Agreed. I find that as projects mature the drive to add bloat or the desire to 'cover every use case as a first class use case' is detrimental to the library, the language, and the community. Projects can be 'done' just like any physical project.
This reminded me of a blog post I read recently about The Source History of Cat Linux command. The first version was written in the late sixties and the current version has not changed in years. Yet, it remains useful year after year.
There is a lot to be said for projects that actually achieve "done". A lot of projects will keep adding features and bloat so that it diverges from its original goal, and others will just be abandoned in a buggy state. But a project that's actually "complete" is really hard to achieve and is a sign of a well-made and high-quality library.
As an example, I recently adopted thumbnailator for basic image manipulation in Java, even though it hasn't received an update in years.
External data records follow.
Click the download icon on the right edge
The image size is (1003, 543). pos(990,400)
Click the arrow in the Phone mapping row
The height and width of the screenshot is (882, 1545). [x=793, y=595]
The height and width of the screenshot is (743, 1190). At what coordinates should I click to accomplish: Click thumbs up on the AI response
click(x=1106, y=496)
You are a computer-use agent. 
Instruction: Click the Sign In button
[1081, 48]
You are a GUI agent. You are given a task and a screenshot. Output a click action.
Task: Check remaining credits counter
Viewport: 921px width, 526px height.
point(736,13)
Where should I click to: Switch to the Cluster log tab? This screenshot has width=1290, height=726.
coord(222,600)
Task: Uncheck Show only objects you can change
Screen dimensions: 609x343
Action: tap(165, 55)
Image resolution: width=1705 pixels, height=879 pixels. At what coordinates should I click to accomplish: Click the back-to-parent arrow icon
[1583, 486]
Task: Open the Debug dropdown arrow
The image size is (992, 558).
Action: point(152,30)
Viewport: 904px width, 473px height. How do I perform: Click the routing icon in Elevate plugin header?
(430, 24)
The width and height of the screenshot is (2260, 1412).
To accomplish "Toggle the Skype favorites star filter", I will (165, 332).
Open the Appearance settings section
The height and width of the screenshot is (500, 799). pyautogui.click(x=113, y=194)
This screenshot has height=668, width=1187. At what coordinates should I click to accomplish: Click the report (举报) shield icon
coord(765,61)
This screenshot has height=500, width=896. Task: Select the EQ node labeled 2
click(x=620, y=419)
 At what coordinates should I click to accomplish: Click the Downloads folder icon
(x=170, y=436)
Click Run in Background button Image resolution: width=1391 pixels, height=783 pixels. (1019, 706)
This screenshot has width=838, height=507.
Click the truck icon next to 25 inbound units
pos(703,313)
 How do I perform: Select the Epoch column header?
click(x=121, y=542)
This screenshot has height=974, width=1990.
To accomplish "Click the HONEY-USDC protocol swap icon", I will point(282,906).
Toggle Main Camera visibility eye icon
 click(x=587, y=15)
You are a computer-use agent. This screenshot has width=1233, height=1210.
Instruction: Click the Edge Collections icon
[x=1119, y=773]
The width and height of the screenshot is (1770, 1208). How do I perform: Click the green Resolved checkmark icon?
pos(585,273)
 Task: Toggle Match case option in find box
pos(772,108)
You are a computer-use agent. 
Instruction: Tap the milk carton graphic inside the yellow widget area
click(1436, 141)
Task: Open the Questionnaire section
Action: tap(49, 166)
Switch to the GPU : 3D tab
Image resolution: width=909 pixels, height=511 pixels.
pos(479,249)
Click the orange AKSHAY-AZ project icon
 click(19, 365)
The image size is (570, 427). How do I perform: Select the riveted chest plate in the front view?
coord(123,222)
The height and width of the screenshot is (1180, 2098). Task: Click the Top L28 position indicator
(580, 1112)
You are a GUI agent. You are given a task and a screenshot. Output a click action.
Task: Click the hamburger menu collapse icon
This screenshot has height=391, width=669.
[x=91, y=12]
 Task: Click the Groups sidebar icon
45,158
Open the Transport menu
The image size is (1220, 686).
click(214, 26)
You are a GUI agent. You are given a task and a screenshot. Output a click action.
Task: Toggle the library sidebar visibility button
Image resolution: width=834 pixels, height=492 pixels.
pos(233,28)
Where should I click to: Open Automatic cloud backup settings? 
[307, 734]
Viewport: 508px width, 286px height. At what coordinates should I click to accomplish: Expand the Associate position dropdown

But every indication I found shows that the product is fully mature and complete, even with the author stating that he is not accepting PRs anymore! And I have no heartburn about adopting this "older" technology at all.
Agreed. Consider:
and
Yeah, this is a really great point. A lot of the JS struggles have to do with how tightly they couple to the browser or whatever platform they run on, which will change out from under them.
True enough - being a hosted language means there's a nice clean buffer between the dev and the platform
This is a good point, but I think "done" is a state of minor change as opposed to no change. Dependencies will always update and break, vulns will pop up, etc.